Given an extensive auxiliary text file (could be web-scrapped from any website) which has been cleaned using regular expressions, we aim to
build an end-to-end framework, with the input from the user being a word or a set of words (word analogy relation task) and our goal to extract relevant
words from the auxiliary text file directly correspond to the input, i.e., words which are either synonyms or antonyms of the input or fit best into the word analogy relation. Word analogy task can be explained by, ‘x is to y what w is to ________’. An example would be ‘red is to apple what yellow is to banana’.
- Synonyms on a Webpage according to input
- Anotonyms on a Webpage according to input
- Word Analogy Relation acc. to input words
- word2vec
- GloVe
- fastText
Results for Wikipedia Page
Feature | Value |
---|---|
Programming Language | Python |
Operating System | Windows 10 |
Library Packages | pickle, flask, numpy, pandas, gensim, sklearn.metrics.pairwise, re, nltk |
Interface Design | Web Application hosted locally |
Web App Framework | Flask |
Datasets/Models Used | GoogleNews-vectors-negative300.bin, glove.6B.100d.txt.word2vec, wiki-news-300d-1M.vec |
Word Embeddings | Word2Vec, GloVe, fastText |
The whole project can be accessed in terms of a web application. The web application requires the user to upload a web scrapped file in .csv format.

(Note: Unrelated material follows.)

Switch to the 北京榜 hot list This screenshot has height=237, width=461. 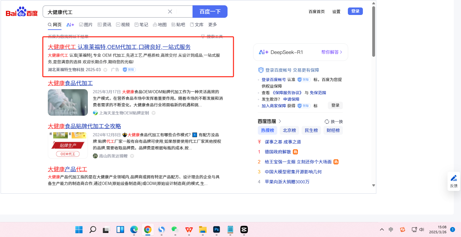point(289,130)
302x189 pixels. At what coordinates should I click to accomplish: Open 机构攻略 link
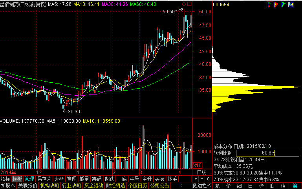pos(49,185)
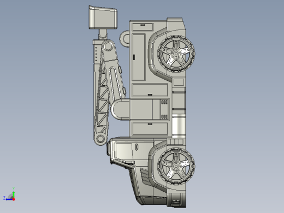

The backend python code cleans the csv file provided by the user and stores the words thereby left in a list format. The user is asked to either
provide a word for calculation of synonyms, antonyms of word analogy from the list of words thus received above. A list is then output everytime containing
the desired results.
We have measured the score of similarity using cosine similarity.
We have experimented across word embeddings of word2vec, GloVe and fastText, we would show a correspondence cosine similarity score depicting how similar or opposite the extracted words are to the input word/phrase. We have achieved this task by using Transfer Learning in NLP.